Gage is 12 and has only deer hunted so far. He got a shot at a doe during muzzle loader season, but came up empty. We hunted the whole youth season, but he never got a crack at anything during that hunt. Maybe next year. This will be his first hunt for turkey. Hopefully his first successful one!

Take Smoke with ya! (that's a good one!)




SPITFIRE said:


> Congrates horseshoe,I think I saw your face in a sportsman paper with your mule deer?


Yep, that was me. That was a very nice buck I took out in Montana this last fall. Very cool hunt.


----------



## steve1983 (Sep 26, 2006)

Horseshoe said:


> Gage is 12 and has only deer hunted so far. He got a shot at a doe during muzzle loader season, but came up empty. We hunted the whole youth season, but he never got a crack at anything during that hunt. Maybe next year. This will be his first hunt for turkey. Hopefully his first successful one!
> 
> Take Smoke with ya! (that's a good one!)
> 
> ...


 
awesome..i am so looking forward to meeting you both and putting you on some birds!!!!


----------



## unregistered55 (Mar 12, 2000)

steve1983 said:


> We are not sponsering members so cant tell ya the name of the shows.....but i have a few freinds that can!!!!!!!(help me out guys/gals)

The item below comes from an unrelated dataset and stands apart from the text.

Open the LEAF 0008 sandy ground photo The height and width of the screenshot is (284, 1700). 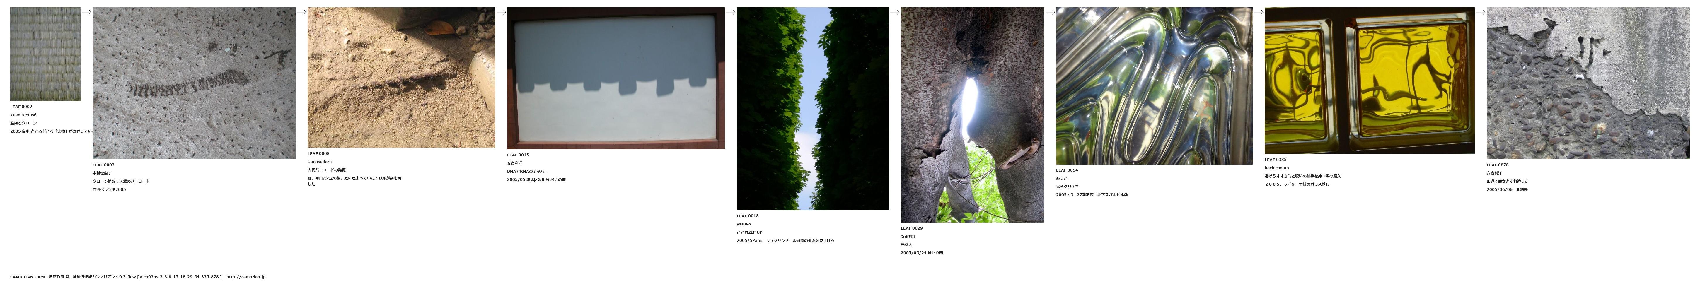[x=401, y=78]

I'll keep everyone updated since I have no affiliation with either show  (I can do that, right? )


----------



## casscityalum (Aug 27, 2007)

I think steves show is THE RUSH and the website is www.hunttherush.com and dans is Team Backwoods and the website is www.teambackwoods.com Hope this helps those asking


----------



## dsconnell (Aug 29, 2007)

I will tell you... Its The Rush television show! If you have to be a sponsoring member to promote something that is free to watch I will walk away from this forum and build my own.


----------



## dsconnell (Aug 29, 2007)

Our TV show is called Excaliburs Huntin The Backwoods... 

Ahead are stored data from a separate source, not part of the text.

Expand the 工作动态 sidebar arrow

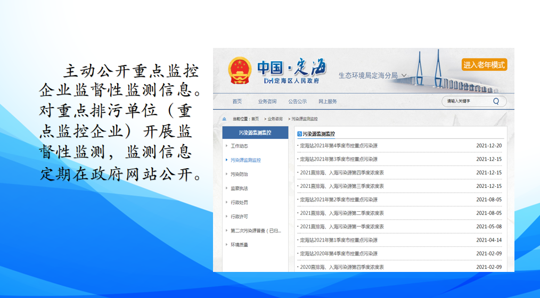point(226,146)
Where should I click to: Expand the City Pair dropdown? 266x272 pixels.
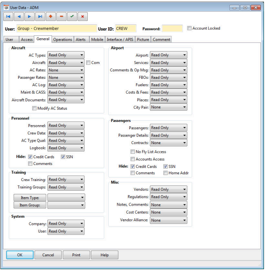[x=168, y=107]
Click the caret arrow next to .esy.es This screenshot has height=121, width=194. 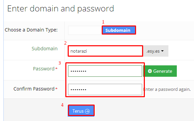point(162,51)
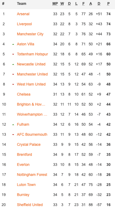Open the Liverpool team page
This screenshot has width=115, height=210.
pos(24,24)
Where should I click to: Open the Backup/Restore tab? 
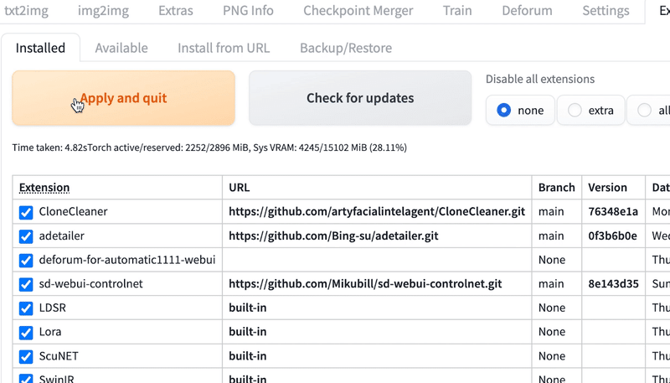(346, 48)
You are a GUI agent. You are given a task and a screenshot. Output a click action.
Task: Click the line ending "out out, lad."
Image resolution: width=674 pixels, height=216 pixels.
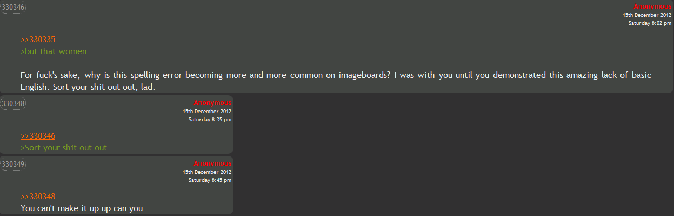coord(88,87)
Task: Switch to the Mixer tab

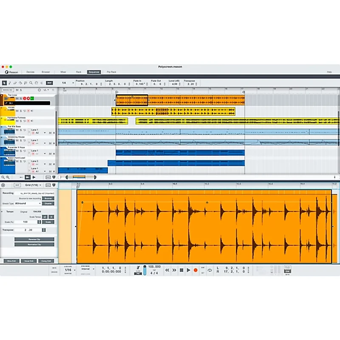Action: pyautogui.click(x=63, y=71)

Congrats to the kids that won and looking forward to hunting with ya'll!


----------



## weatherby (Mar 26, 2001)

This is actually Taylor not my Dad. I just wanted to say thanks for the opportunity to hunt with you and I am really pumped up for this hunt. I am off school today so we are gonna go practice with my turkey gun. We are also making a trip to Cabelas Sunday to get ne a new camo jacket and whatever else I might like. I tried to register but couldn't understand how so I will just post messsages just like this one to keep everyone updated on this hunt. I am ready to go today. Thanks again for the chance to hunt turkeys with you guys


----------



## steve1983 (Sep 26, 2006)

weatherby said:


> This is actually Taylor not my Dad. I just wanted to say thanks for the opportunity to hunt with you and I am really pumped up for this hunt. I am off school today so we are gonna go practice with my turkey gun. We are also making a trip to Cabelas Sunday to get ne a new camo jacket and whatever else I might like. I tried to register but couldn't understand how so I will just post messsages just like this one to keep everyone updated on this hunt. I am ready to go today. Thanks again for the chance to hunt turkeys with you guys


Hey Taylor,

It is our pleasure to have you come hunt with us!!! Me and Dan look forward to meeting you and your dad!!! I cant wait to see your face when the birds show up infront of us and when you pull that trigger!!! Thats what this hunt is all about.....seeing someone new learn the outdoors and how much fun it really is....trust me this will be more of a RUSH then your favorite video game!!!!! 

see ya guys soon!!!!!


----------



## weatherby (Mar 26, 2001)

Well we are headin out to the range again today as long as the wind isn't too bad. We have been keepin busy tryin to get ready for this hunt. We have went out to some land learning what turkey sign looks like ,watched some huntin videos and I made some crosshairs on a maginifying glass and went thru some magazines lettin Taylor put the crosshairs on the turkey's head after she decided if the piture was a shot she thought she could make. Only 11 days and a wake up to go


----------



## steve1983 (Sep 26, 2006)

weatherby said:


> Well we are headin out to the range again today as long as the wind isn't too bad. We have been keepin busy tryin to get ready for this hunt. We have went out to some land learning what turkey sign looks like ,watched some huntin videos and I made some crosshairs on a maginifying glass and went thru some magazines lettin Taylor put the crosshairs on the turkey's head after she decided if the piture was a shot she thought she could make. Only 11 days and a wake up to go


cant wait!! its going to be a blast!!!!


----------



## steve1983 (Sep 26, 2006)

the hunt is getting closer...cant wait!!


----------



## Horseshoe (Oct 15, 2003)

I took Gage out to the range Wednesday afternoon to pattern his 20 ga and let him get in a little practice with the gun. It looks like he'll be good out to 30 yards, but that is probably about the max. Here is a pic of him with his 20 yard target. He's looking forward to the hunt and it looks like he should be able to git'r done if he has the opportunity. I'm looking forward to it very much myself too.


----------



## adam bomb (Feb 27, 2006)

Thatll do, good luck on your hunt.


----------